Overview
OM1 is a modular, Python-based AI runtime developed by OpenMind for creating and deploying multimodal agents that operate in both digital and physical environments. The platform focuses on robotics use cases (humanoids, quadrupeds, TurtleBot 4, etc.) while remaining applicable to phone apps and web-based agents. OM1 agents can consume varied inputs—camera feeds, LiDAR, web and social media data—and output high-level actions such as movement, speech, and expressive behaviors.
Key Capabilities
- Modular architecture: componentized design for inputs, actions, and policies, implemented in Python for easy extension and integration.
- Multimodal inputs: supports vision, depth/LiDAR, audio (ASR), and external data sources; designed to accept new sensors and data types through input plugins.
- Multiple model endpoints: pre-configured connectors for a range of LLMs and VLMs as well as TTS/ASR services, enabling flexible model selection and fallbacks.
- Hardware integration: plugin system and example connectors for ROS2, Zenoh, CycloneDDS, websockets, serial, and USB—Zenoh is recommended for new development.
- Web-based debugging: WebSim (http://localhost:8000/) provides visual monitoring of agent perception, decisions, and action commands for easier development and debugging.
- Example agents & workflows: includes ready-made agents (e.g., Spot) that demonstrate webcam-based perception, captioning, LLM-driven action planning, and simulated actuation.
Architecture & Extensibility
OM1 is structured around configurable JSON5 agent definitions that tie inputs -> reasoning (LLM/VLM) -> actions. Hardware adapters implement a hardware abstraction layer (HAL) that accepts elemental commands such as move(x,y,z), pick_up(), or expressive actions (smile, wave).

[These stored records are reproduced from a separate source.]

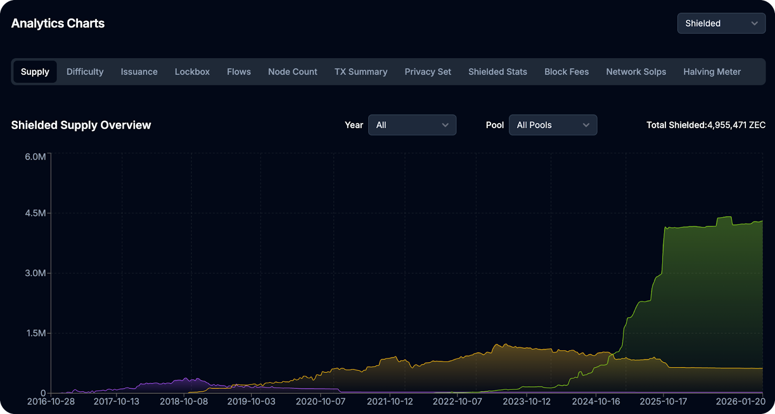Open the Halving Meter tab
The width and height of the screenshot is (775, 414).
point(712,72)
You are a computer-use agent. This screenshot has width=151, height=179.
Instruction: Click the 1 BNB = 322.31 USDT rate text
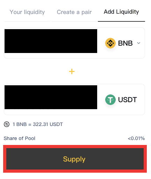[x=38, y=124]
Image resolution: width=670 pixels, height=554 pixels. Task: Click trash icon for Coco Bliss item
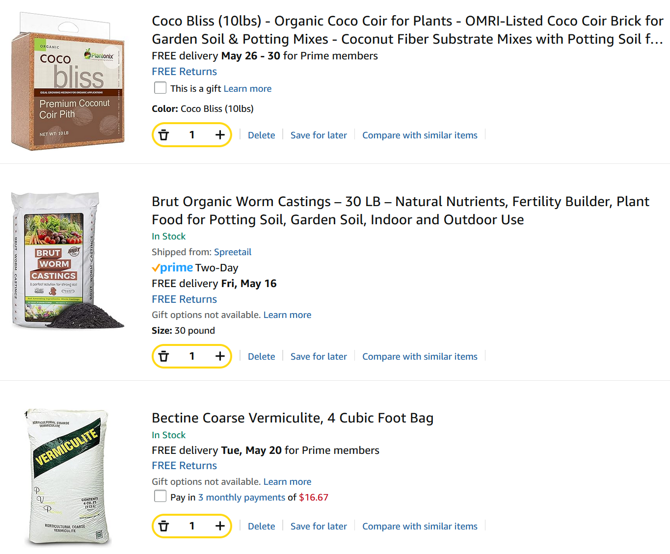[x=164, y=135]
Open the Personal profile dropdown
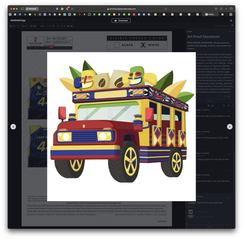The height and width of the screenshot is (239, 243). point(32,9)
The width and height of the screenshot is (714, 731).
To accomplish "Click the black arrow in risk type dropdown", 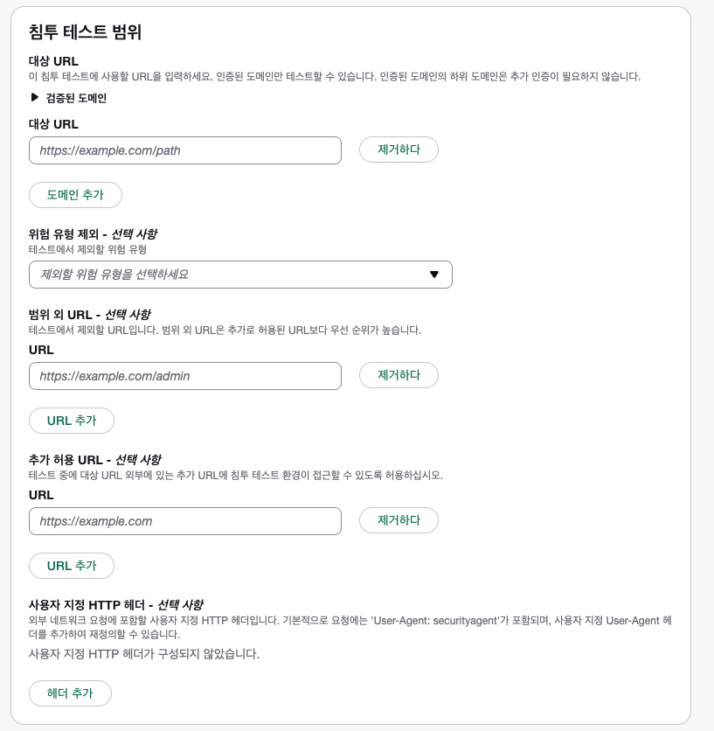I will point(434,275).
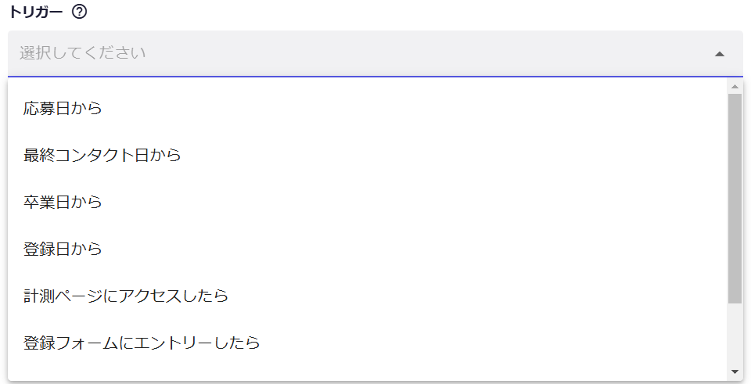Screen dimensions: 751x384
Task: Click the scrollbar up arrow in list
Action: point(735,86)
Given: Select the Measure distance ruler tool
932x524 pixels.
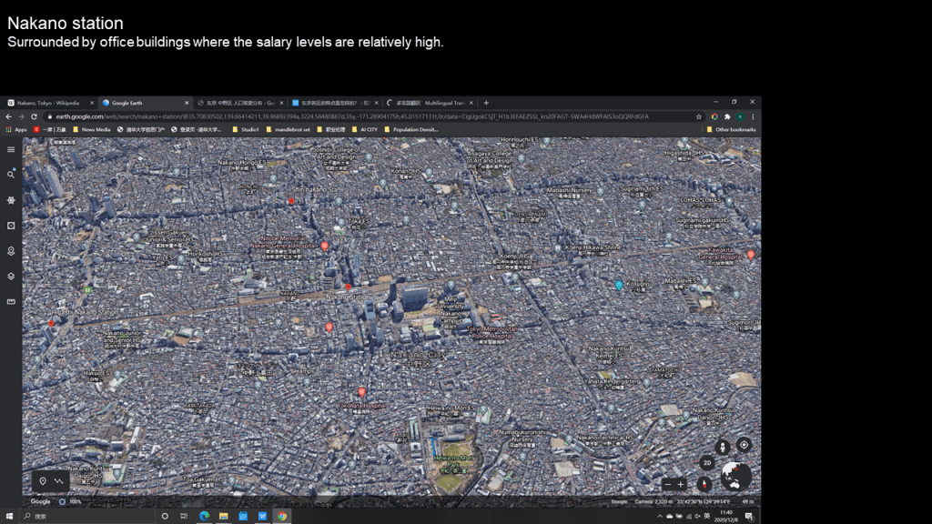Looking at the screenshot, I should pos(11,301).
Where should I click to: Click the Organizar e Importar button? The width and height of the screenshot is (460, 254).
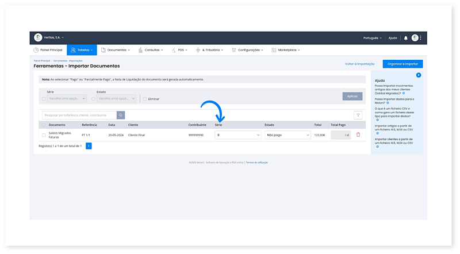[403, 64]
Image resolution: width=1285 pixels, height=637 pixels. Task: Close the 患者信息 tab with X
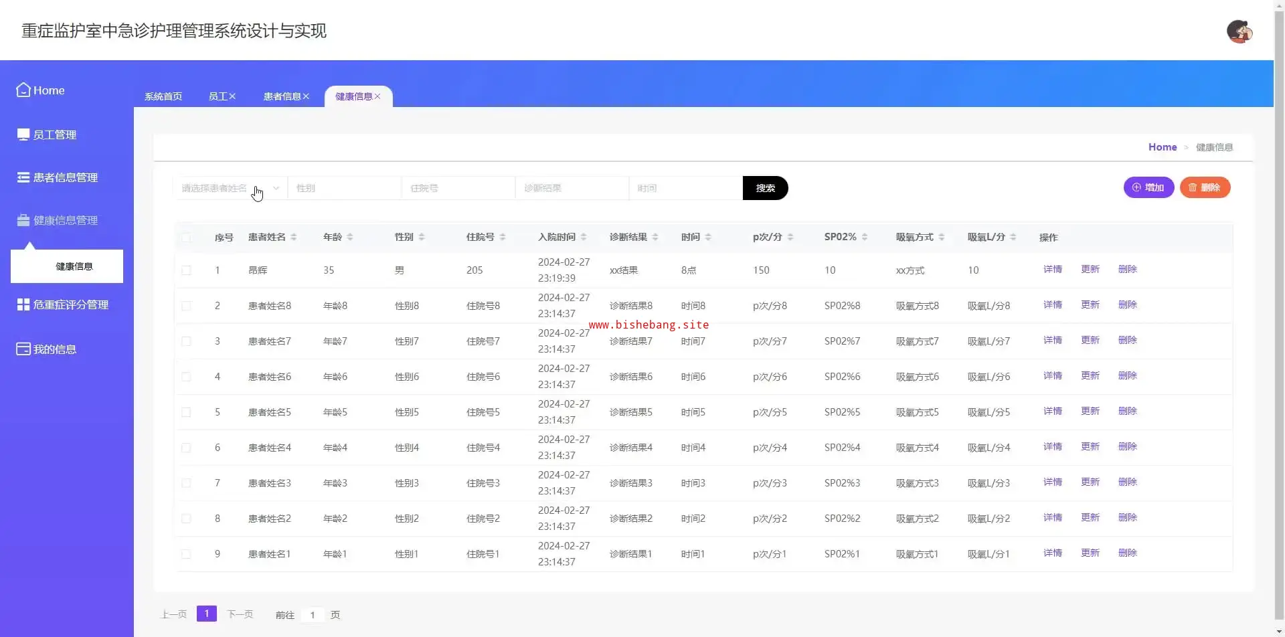pyautogui.click(x=306, y=96)
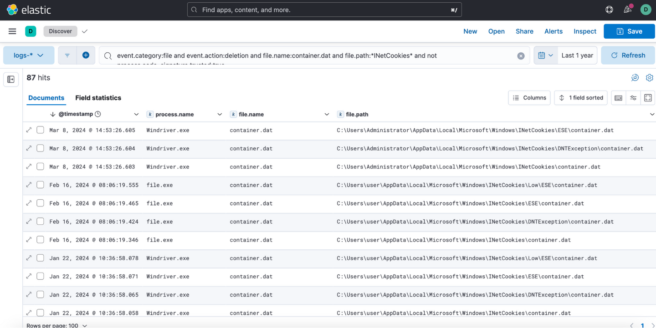Screen dimensions: 656x328
Task: Open the main navigation hamburger menu
Action: pyautogui.click(x=12, y=31)
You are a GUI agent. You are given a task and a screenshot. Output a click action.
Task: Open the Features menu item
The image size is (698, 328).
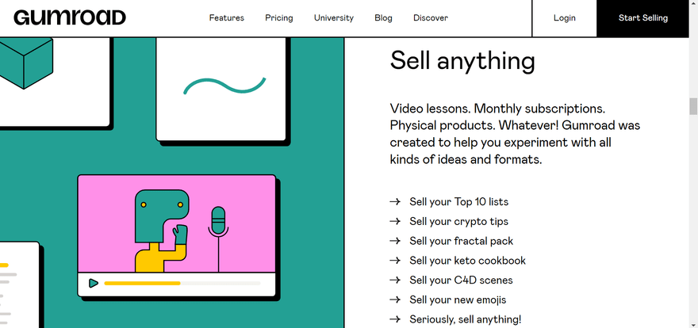pos(227,17)
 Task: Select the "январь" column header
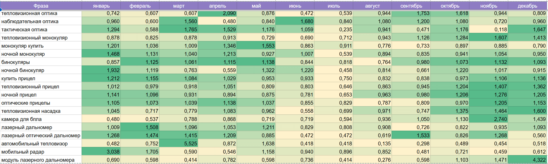coord(101,6)
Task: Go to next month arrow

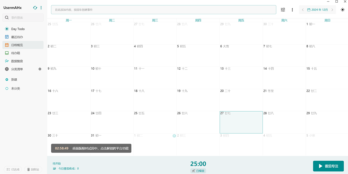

The repo provides examples for integrating with external SDKs (e.g., Unitree SDK) and guidance for creating Dockerized stacks and middleware bridges.
Getting Started (high level)
- Clone the repository and initialize submodules.
- Use the uv package manager to create the virtual environment and install dependencies.
- Configure an OpenMind API key (portal) and update the agent config (e.g., spot.json5) for ASR/TTS and model endpoints.
- Launch an example agent (e.g.,
uv run src/run.py spot) and inspect behavior in WebSim.
Detailed installation notes are included for macOS and Linux (portaudio, ffmpeg, etc.).
Robotics & Full Autonomy
OM1 supports full autonomy workflows when combined with companion repositories (unitree-sdk, om1-avatar, om1-video-processor). The project documents a four-service loop for Unitree robots that includes perception, SLAM/navigation (via unitree_sdk), UI/avatar front-end, and video processing services—demonstrating end-to-end autonomy examples.
Use Cases
- Research & prototyping of multimodal robot agents that combine LLM reasoning with perception and actuation.
- Educational platforms for teaching robotics and embodied AI using TurtleBot-like robots and simulators.
- Production robot integrations where a modular runtime can be extended to hardware-specific SDKs and middleware.
Resources
- Repository: https://github.com/OpenMind/OM1
- Documentation: https://docs.openmind.org/
- Technical paper (referenced in repo): arXiv link in README
- Community: X (Twitter) and Discord links are provided in the README
License & Contribution
OM1 is licensed under the MIT License. Contributors are asked to follow the CONTRIBUTING.md guidance in the repo when submitting pull requests.